Interstate Common Carrier Regulation
Liquids pipelines transporting in interstate commerce are regulated by FERC as common carriers under the Interstate Commerce Act (“ICA”). Under the ICA, the FERC utilizes an indexing rate methodology which, as currently in effect, allows common carriers to change their rates within prescribed ceiling levels that are tied to changes in the Producer Price Index for Finished Goods, or PPI-FG. Many existing pipelines utilize the FERC liquids index to change transportation rates annually. The indexing methodology is applicable to existing rates, with the exclusion of market-based rates. The FERC’s indexing methodology is subject to review every five years.
On December 17, 2020, FERC issued an order establishing a new index of PPI-FG plus 0.78%. The FERC received requests for rehearing of its December 17, 2020 order and on January 20, 2022, granted rehearing and modified the oil index. Specifically, for the five-year period commencing July 1, 2021 and ending June 30, 2026, FERC-regulated liquids pipelines charging indexed rates are permitted to adjust their indexed ceilings annually by PPI-FG minus 0.21%. FERC directed liquids pipelines to recompute their ceiling levels for July 1, 2021 through June 30, 2022, as well as the ceiling levels for the period July 1, 2022 to June 30, 2023, based on the new index level. Where an oil pipeline’s filed rates exceed its ceiling levels, FERC ordered such oil pipelines to reduce the rate to bring it into compliance with the recomputed ceiling level to be effective March 1, 2022. Some parties sought rehearing of the January 20 order with FERC, which was denied by FERC on May 6, 2022. Certain parties have appealed the January 20 and May 6 orders. Such appeals remain pending at the D.C. Circuit.
On October 20, 2022, the FERC issued a policy statement on the Standard Applied to Complaints Against Oil Pipeline Index Rate Changes to establish guidelines regarding how the FERC will evaluate shipper complaints against oil pipeline index rate increases.

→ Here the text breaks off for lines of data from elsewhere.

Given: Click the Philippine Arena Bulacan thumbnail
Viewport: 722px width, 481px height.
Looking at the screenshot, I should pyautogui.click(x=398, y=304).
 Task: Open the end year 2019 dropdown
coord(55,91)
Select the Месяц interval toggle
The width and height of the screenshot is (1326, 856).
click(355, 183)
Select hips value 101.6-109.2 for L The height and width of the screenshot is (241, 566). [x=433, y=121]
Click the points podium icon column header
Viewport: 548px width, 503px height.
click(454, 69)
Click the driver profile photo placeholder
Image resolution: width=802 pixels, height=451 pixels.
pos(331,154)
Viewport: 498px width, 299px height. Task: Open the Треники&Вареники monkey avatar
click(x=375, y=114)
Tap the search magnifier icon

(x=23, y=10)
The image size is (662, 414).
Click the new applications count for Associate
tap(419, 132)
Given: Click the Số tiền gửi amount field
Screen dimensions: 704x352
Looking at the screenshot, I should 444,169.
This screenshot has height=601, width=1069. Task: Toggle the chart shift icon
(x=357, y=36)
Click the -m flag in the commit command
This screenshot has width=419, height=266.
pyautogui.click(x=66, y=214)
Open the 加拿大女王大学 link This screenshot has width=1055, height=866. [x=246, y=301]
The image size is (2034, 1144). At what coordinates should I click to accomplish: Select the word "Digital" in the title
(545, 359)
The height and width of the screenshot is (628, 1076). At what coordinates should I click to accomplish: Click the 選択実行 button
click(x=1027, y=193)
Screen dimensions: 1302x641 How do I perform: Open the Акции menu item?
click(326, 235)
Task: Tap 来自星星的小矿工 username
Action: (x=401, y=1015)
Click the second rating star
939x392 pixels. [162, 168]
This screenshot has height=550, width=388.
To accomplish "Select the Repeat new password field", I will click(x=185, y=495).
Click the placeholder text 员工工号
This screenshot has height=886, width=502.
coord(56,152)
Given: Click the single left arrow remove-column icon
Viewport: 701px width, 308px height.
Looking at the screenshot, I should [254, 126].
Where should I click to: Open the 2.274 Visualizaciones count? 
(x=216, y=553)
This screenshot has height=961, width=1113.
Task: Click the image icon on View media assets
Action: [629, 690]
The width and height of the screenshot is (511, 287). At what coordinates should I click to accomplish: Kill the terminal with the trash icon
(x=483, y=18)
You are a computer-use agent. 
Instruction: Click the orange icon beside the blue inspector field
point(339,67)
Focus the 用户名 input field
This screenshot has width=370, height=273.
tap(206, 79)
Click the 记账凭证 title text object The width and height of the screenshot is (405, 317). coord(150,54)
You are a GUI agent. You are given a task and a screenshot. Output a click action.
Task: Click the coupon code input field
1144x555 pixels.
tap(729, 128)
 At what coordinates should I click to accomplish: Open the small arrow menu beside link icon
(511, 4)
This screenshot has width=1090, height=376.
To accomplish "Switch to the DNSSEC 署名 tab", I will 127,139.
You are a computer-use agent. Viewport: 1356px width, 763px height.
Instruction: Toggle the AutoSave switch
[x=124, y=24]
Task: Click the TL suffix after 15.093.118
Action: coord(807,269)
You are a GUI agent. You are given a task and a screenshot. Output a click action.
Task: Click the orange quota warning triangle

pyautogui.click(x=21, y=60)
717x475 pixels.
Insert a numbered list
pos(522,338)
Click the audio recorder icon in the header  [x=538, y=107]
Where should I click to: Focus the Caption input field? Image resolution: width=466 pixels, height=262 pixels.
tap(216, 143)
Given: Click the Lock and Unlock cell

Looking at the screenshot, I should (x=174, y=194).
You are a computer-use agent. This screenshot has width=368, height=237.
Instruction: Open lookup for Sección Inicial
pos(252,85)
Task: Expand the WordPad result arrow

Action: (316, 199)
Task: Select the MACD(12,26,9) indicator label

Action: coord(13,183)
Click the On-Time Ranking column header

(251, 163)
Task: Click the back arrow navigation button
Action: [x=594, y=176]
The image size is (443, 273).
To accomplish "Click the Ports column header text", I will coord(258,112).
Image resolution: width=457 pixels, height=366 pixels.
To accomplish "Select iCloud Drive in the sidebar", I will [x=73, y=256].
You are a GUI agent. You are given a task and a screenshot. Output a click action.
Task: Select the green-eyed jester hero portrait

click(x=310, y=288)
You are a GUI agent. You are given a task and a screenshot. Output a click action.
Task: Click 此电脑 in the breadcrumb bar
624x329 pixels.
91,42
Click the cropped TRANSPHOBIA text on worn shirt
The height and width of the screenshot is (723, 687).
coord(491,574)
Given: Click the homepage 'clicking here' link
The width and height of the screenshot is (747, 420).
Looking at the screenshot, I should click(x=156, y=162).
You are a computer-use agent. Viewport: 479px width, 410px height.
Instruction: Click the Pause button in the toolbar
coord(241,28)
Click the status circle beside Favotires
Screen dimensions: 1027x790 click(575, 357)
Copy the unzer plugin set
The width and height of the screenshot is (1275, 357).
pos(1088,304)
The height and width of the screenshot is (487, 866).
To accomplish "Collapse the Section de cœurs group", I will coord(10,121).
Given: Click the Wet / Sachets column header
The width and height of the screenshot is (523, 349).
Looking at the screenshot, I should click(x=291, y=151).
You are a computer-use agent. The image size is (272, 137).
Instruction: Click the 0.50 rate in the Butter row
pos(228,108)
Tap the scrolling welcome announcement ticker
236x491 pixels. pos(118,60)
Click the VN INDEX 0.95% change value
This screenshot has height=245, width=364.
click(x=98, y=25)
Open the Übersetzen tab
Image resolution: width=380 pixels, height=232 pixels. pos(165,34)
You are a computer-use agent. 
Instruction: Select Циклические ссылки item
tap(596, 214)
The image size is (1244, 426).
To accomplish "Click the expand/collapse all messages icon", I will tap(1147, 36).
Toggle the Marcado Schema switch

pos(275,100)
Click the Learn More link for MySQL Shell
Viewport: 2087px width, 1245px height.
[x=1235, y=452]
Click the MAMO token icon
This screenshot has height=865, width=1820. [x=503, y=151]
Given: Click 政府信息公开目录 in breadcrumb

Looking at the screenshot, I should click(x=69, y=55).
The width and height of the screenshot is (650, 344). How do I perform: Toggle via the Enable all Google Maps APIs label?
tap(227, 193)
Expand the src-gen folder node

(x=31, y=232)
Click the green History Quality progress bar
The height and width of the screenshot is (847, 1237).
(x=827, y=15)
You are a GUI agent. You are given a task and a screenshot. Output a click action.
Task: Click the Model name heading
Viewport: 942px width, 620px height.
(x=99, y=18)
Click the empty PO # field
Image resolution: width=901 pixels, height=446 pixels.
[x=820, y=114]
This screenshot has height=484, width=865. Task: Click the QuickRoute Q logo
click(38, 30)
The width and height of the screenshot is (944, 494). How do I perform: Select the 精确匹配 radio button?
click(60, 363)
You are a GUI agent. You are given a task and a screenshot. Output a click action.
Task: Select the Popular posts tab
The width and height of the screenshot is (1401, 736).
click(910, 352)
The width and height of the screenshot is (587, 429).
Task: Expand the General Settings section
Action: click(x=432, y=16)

Specifically, the policy statement adopted the proposal in the FERC’s earlier Notice of Inquiry issued on March 25, 2020 to eliminate the “Substantially Exacerbate Test” as the preliminary screen applied to complaints against index rate increases and instead adopt the proposal to apply the “Percentage Comparison Test” as the preliminary screen for both protests and complaints against index rate increases. At this time, we cannot determine the effect of a change in the FERC’s preliminary screen for complaints against index rates changes, however, a revised screen would result in a threshold aligned with the existing threshold for protests against index rate increases. Any complaint or protest raised by a shipper could materially and adversely affect our financial condition, results of operations or cash flows.
Air Quality Standards
In 2023, the United States Environmental Protection Agency (“EPA”) finalized its Good Neighbor Plan (the “Plan”) which seeks to reduce nitrogen oxide pollution from power plants and other industrial facilities from 23 upwind states which the EPA determined is contributing to National Ambient Air Quality Standards (NAAQS) nonattainment and interfering with maintenance of the 2015 ozone NAAQS in downwind states. As part of the Plan, the EPA announced that it would be issuing prescriptive emission standards for several sectors, including certain new and existing internal combustion engines of a certain size used in pipeline transportation of natural gas. The EPA’s final rule was to become effective on August 4, 2023, and the prescribed emission standards were scheduled to be effective in 2026.
Operators and industry groups have challenged the Plan in the D.C. Circuit, as well as the legal predicates to the individual upwind states’ inclusion in the Plan in the regional circuits. The effectiveness of the rule is currently stayed in the nine states within the Partnership’s footprint, either by nature of judicial stays of the legal predicate to the Plan or by judicial stay of the Plan itself by the U.S. Supreme Court. Proceedings as to both on the merits are ongoing. In the challenge to the Plan in the D.C. Circuit, oral argument is expected in early 2025 and a decision could take several months, projected late 2025.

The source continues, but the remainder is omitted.